• AIM OF THE EXERCISE
Return nothing except the lines from the one that contains "is (260, 384)." through the end of the material below, each exactly as given.

************

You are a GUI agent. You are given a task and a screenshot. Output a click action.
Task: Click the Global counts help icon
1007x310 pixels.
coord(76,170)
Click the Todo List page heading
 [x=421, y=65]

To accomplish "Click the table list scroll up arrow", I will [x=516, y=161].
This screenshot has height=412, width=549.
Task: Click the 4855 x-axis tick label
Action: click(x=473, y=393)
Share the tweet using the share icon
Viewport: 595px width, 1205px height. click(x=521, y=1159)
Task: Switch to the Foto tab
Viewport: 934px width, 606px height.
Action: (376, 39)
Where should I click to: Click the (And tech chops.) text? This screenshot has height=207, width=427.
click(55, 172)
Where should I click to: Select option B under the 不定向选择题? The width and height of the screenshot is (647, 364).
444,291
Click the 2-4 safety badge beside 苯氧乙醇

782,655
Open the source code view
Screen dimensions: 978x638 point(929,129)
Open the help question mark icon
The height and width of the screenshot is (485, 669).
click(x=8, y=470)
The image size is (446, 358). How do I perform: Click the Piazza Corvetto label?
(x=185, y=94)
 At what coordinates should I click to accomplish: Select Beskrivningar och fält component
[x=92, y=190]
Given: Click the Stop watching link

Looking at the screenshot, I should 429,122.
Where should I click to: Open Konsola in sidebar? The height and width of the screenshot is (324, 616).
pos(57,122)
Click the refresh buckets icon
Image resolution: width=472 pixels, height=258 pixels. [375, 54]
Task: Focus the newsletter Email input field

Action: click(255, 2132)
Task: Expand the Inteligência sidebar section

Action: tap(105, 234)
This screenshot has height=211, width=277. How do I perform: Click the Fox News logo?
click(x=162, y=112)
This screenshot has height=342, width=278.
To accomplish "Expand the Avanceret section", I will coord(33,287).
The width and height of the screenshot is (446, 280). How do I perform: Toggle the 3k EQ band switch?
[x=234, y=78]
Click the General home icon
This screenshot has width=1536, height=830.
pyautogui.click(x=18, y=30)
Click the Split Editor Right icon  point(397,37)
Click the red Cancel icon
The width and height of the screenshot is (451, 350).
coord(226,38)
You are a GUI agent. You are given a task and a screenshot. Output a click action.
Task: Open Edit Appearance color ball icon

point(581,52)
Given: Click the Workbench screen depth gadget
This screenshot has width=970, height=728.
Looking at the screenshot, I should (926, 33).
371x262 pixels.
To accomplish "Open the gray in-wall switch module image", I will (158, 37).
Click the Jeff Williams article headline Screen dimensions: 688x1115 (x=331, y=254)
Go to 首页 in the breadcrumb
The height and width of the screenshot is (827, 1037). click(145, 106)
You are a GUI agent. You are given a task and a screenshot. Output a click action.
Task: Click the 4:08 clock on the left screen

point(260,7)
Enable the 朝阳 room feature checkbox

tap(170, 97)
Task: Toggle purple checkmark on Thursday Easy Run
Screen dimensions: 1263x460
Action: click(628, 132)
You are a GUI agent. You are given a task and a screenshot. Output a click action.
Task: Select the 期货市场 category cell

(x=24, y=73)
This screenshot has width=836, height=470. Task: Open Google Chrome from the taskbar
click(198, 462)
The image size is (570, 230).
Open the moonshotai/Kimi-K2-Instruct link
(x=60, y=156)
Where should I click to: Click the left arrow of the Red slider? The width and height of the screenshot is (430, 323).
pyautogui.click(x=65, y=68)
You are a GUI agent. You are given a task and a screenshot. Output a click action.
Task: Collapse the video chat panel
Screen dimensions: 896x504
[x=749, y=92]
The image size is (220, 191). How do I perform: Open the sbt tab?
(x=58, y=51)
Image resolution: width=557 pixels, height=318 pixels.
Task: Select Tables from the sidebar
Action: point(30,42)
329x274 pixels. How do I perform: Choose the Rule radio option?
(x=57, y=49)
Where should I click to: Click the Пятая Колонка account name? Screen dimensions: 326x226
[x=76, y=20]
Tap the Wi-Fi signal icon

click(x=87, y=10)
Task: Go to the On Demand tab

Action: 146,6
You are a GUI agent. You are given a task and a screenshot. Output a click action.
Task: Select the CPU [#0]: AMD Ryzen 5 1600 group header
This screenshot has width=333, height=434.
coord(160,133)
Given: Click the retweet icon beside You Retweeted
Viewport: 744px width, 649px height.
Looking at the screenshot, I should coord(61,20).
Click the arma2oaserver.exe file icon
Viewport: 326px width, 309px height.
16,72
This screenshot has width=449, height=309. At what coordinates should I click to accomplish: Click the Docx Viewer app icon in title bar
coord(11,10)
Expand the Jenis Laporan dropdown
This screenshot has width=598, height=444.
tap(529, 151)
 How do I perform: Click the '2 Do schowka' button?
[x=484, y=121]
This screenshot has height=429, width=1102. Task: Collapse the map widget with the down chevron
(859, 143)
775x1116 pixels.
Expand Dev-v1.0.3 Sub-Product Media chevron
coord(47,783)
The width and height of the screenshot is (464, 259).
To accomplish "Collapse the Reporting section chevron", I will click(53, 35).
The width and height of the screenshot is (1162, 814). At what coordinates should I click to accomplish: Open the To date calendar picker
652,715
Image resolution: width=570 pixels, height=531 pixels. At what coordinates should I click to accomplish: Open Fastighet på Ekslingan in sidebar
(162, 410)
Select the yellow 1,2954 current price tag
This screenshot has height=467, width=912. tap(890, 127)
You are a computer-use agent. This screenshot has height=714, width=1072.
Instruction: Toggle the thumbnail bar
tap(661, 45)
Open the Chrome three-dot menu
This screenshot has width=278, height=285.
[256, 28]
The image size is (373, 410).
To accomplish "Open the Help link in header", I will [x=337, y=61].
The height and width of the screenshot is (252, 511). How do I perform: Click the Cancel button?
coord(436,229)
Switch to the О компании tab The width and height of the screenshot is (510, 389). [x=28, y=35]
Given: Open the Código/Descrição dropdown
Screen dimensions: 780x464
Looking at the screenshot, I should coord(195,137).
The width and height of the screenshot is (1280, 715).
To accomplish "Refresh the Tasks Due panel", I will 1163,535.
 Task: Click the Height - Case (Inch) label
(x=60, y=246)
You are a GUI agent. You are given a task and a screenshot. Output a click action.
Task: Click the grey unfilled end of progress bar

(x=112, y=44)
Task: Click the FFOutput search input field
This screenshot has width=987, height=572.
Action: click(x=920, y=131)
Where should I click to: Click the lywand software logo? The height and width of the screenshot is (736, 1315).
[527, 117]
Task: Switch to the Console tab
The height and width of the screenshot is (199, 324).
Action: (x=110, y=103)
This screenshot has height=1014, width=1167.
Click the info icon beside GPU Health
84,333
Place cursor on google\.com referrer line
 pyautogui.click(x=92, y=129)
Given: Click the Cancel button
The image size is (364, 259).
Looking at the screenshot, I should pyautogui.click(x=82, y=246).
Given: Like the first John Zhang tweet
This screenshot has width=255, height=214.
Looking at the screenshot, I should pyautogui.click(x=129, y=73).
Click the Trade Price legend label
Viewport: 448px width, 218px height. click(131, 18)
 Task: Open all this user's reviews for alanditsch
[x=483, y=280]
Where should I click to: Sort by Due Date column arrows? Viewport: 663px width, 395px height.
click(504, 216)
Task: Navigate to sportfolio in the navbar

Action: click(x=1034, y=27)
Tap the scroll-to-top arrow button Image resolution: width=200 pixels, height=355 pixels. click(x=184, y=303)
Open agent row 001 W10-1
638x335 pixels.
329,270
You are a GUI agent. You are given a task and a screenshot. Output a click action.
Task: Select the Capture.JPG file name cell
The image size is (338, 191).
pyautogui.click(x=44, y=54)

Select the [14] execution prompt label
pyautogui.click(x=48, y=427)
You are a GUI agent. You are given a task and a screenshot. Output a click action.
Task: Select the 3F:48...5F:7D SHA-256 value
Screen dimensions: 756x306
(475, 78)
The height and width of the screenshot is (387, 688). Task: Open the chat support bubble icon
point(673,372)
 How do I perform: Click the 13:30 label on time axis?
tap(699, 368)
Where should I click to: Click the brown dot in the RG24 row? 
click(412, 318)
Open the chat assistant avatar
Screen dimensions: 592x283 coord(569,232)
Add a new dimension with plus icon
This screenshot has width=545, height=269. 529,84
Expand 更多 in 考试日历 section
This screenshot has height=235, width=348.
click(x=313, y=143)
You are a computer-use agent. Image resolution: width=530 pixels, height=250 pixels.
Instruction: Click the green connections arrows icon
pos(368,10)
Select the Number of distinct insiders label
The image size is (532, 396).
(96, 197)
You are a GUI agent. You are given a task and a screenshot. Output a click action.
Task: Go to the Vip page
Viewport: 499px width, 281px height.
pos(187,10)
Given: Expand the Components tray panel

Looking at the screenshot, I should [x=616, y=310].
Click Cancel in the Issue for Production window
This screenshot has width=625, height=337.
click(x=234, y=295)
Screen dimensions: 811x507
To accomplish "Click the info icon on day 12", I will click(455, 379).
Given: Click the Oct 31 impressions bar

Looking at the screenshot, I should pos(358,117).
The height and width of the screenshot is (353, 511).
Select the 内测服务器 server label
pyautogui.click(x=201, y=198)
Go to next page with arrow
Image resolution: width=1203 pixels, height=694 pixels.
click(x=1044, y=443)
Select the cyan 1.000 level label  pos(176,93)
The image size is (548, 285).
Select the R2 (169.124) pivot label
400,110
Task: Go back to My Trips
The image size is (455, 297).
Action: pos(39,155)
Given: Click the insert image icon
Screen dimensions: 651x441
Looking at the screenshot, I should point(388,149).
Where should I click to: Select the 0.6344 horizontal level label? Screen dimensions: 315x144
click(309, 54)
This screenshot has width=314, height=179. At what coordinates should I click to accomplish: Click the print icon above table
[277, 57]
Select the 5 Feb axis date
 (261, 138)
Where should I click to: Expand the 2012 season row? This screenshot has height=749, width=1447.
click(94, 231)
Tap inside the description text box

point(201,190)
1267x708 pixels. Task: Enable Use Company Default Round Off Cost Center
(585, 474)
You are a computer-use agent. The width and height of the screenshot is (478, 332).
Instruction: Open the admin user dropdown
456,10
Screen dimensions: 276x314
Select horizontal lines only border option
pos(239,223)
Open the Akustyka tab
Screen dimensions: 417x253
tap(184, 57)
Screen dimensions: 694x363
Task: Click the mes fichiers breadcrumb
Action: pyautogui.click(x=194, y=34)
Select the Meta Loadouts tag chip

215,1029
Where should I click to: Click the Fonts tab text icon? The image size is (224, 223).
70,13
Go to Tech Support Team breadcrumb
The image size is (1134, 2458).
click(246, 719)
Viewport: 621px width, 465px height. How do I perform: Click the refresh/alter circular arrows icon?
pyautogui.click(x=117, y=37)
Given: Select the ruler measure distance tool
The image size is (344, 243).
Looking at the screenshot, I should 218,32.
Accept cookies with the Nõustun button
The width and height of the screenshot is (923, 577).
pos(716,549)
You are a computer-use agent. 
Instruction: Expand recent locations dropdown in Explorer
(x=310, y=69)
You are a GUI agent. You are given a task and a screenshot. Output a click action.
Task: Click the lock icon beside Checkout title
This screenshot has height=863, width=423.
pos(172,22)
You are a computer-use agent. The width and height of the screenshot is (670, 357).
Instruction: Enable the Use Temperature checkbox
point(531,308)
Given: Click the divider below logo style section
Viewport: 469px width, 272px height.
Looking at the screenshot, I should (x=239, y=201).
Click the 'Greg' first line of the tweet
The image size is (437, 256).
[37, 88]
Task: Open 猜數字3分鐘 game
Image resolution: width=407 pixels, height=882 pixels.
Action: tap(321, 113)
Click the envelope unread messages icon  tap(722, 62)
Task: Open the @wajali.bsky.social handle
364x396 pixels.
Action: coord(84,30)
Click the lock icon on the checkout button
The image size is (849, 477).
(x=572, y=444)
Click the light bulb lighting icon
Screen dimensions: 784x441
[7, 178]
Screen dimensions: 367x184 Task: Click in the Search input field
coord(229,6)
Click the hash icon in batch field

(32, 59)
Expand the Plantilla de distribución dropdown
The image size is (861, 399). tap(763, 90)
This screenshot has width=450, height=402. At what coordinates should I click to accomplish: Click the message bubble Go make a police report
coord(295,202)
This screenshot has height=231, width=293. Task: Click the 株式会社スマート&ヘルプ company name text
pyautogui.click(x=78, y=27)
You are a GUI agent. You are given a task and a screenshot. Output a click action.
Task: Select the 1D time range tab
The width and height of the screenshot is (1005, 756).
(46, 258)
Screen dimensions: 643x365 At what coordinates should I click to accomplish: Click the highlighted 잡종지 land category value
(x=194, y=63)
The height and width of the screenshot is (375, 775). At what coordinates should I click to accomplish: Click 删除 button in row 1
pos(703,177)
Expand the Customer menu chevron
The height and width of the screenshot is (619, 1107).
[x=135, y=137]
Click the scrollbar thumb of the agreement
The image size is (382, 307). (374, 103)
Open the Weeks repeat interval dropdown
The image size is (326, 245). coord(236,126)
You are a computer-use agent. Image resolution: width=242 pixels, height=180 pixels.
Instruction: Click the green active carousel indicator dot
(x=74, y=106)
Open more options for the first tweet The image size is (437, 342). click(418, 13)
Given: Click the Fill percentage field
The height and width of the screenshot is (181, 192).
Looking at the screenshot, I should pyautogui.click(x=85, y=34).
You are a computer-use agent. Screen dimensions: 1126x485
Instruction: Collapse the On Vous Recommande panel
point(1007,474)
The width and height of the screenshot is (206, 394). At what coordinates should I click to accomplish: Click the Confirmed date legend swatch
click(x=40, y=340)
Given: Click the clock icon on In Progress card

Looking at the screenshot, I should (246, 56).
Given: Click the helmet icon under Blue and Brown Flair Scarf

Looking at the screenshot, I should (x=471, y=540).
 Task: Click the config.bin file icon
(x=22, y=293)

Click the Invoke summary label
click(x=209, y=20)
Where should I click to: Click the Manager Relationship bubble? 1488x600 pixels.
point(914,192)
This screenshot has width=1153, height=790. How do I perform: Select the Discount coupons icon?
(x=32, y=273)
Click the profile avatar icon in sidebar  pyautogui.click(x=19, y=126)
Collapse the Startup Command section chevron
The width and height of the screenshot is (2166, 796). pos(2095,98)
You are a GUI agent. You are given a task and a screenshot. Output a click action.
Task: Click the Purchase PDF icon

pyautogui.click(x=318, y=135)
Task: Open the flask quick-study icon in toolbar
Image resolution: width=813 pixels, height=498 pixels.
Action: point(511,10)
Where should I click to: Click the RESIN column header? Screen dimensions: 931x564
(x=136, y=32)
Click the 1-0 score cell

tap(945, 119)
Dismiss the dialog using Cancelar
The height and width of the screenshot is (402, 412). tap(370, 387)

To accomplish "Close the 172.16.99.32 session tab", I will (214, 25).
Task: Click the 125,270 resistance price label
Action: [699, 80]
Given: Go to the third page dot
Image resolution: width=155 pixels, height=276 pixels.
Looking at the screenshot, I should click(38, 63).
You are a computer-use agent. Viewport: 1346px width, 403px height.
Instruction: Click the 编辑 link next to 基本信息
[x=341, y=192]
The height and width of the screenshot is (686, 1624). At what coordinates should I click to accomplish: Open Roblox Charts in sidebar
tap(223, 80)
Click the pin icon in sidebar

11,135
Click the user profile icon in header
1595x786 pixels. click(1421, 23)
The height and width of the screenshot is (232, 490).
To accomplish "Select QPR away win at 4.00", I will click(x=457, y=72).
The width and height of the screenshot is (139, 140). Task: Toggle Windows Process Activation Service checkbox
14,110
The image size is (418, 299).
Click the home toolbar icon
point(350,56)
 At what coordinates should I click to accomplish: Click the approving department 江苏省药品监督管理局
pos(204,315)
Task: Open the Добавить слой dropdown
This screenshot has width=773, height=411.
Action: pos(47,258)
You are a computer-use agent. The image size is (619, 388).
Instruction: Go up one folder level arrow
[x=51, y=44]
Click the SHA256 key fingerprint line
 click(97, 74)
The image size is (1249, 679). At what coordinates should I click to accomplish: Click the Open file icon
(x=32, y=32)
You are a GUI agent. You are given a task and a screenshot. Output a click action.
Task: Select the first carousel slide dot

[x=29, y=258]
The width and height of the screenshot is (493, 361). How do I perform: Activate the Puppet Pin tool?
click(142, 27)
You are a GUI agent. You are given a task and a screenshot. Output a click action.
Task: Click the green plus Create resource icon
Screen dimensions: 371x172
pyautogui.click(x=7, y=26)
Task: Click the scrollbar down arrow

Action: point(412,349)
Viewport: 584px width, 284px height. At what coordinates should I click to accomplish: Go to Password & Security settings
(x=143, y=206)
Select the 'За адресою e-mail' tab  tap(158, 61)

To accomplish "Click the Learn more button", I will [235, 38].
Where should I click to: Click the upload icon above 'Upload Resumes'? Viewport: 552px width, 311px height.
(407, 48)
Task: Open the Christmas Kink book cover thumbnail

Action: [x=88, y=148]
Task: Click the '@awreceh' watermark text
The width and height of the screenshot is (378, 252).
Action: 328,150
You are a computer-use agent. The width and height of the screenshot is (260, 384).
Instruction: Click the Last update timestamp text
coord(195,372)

************

• RESPONSE
You are a computer-use agent. The width and height of the screenshot is (260, 384).
Instruction: Click the Last update timestamp text
coord(195,372)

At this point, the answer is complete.